▶ [Task instructions]
The lines to copy run from the one containing "Given: Click the" to the last line of the entries; output those lines exactly and only them, without pictures.

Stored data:
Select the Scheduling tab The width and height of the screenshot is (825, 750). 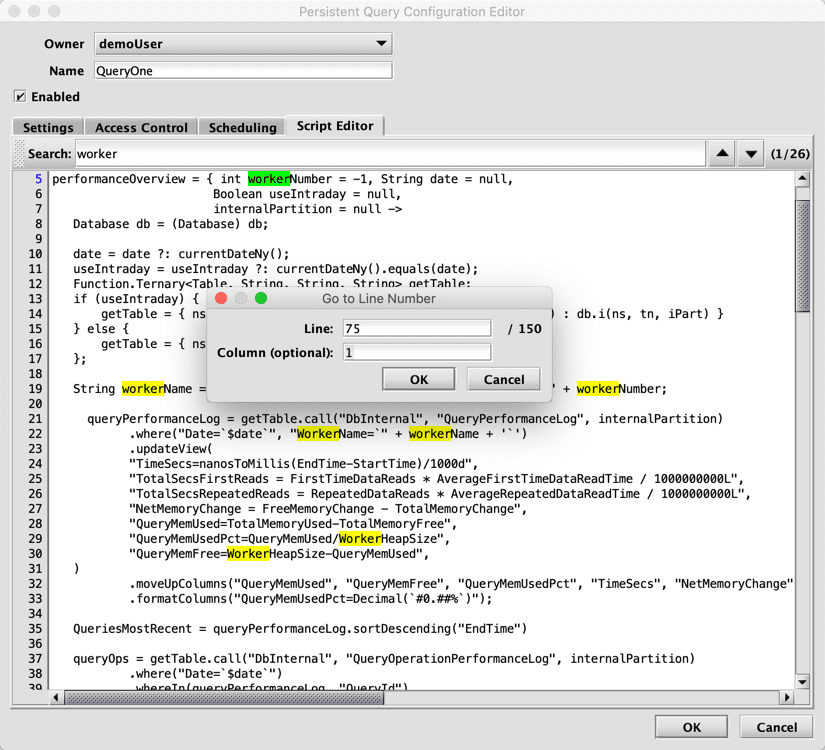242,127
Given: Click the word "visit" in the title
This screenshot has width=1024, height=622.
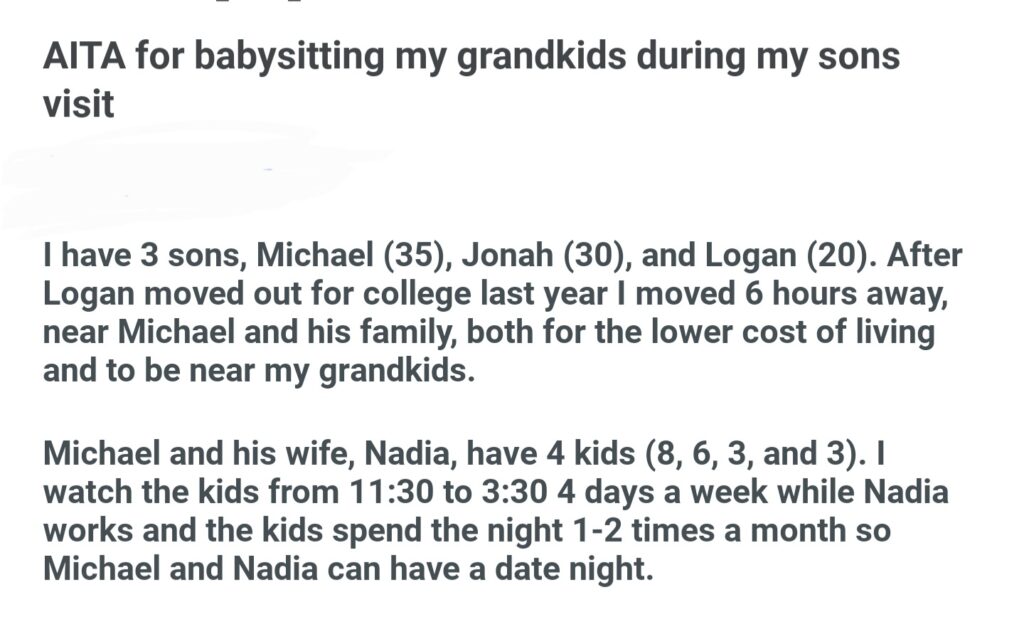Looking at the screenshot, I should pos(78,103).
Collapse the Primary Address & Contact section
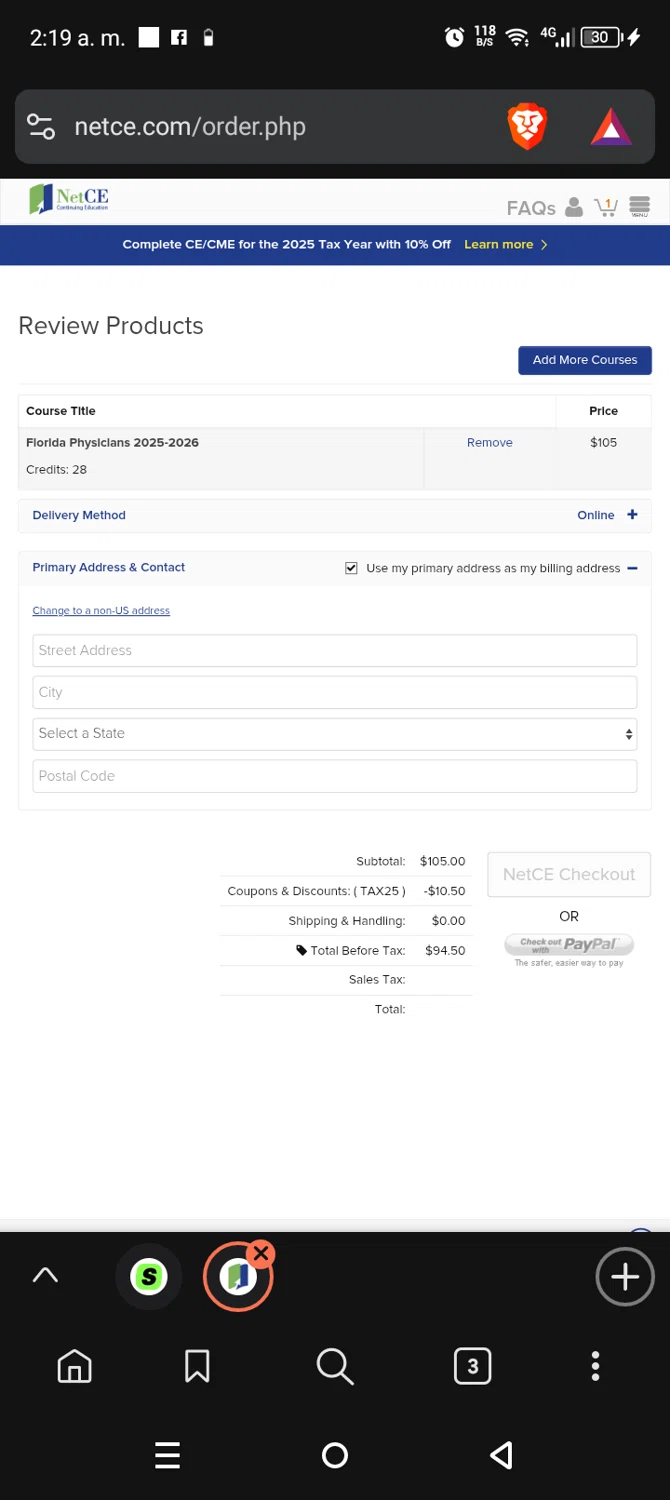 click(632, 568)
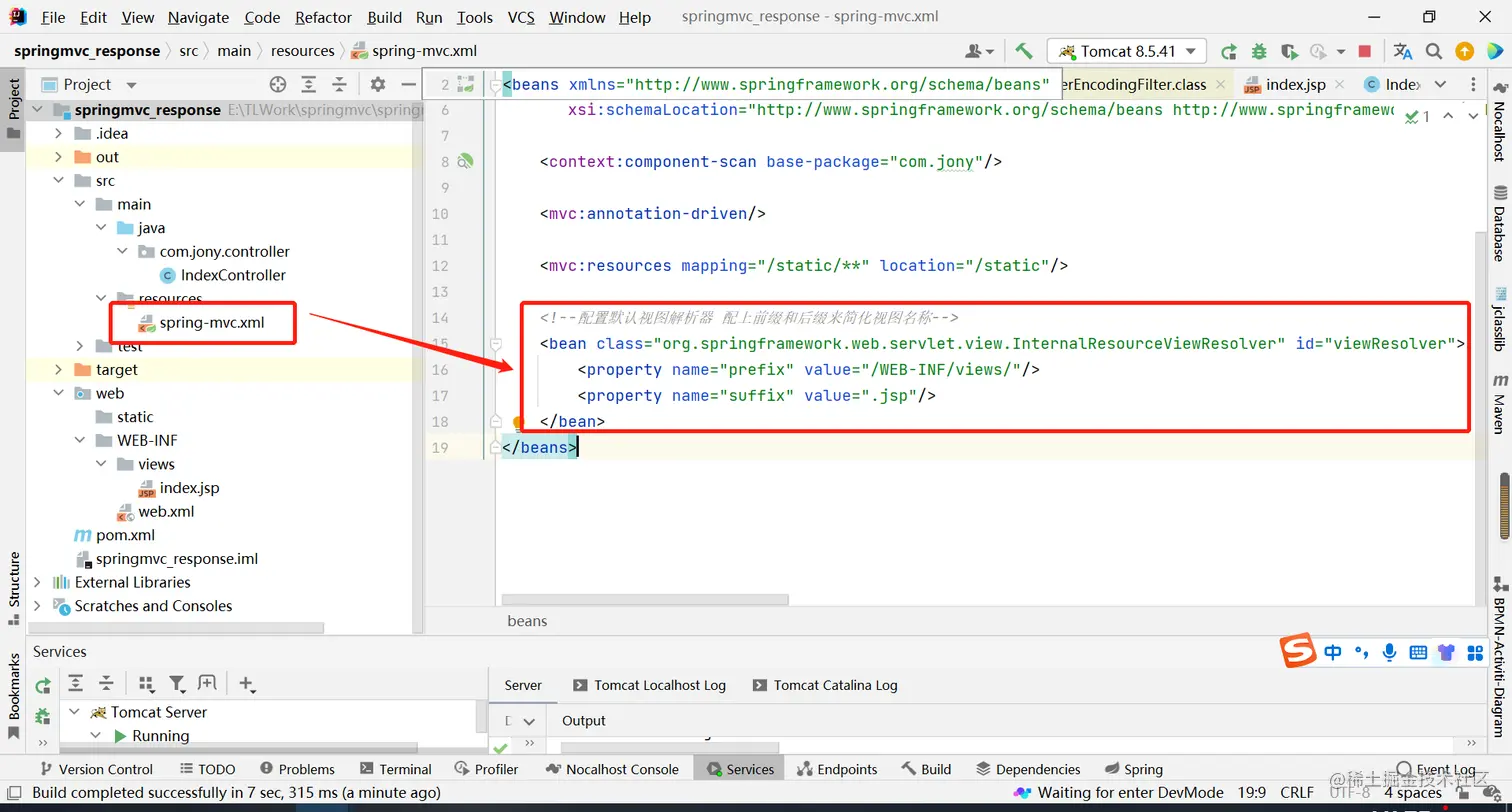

▶ [Task solution]
Given: Click the word "visit" in the title
This screenshot has width=1024, height=622.
Looking at the screenshot, I should pos(78,103).
Collapse the Primary Address & Contact section
 click(632, 568)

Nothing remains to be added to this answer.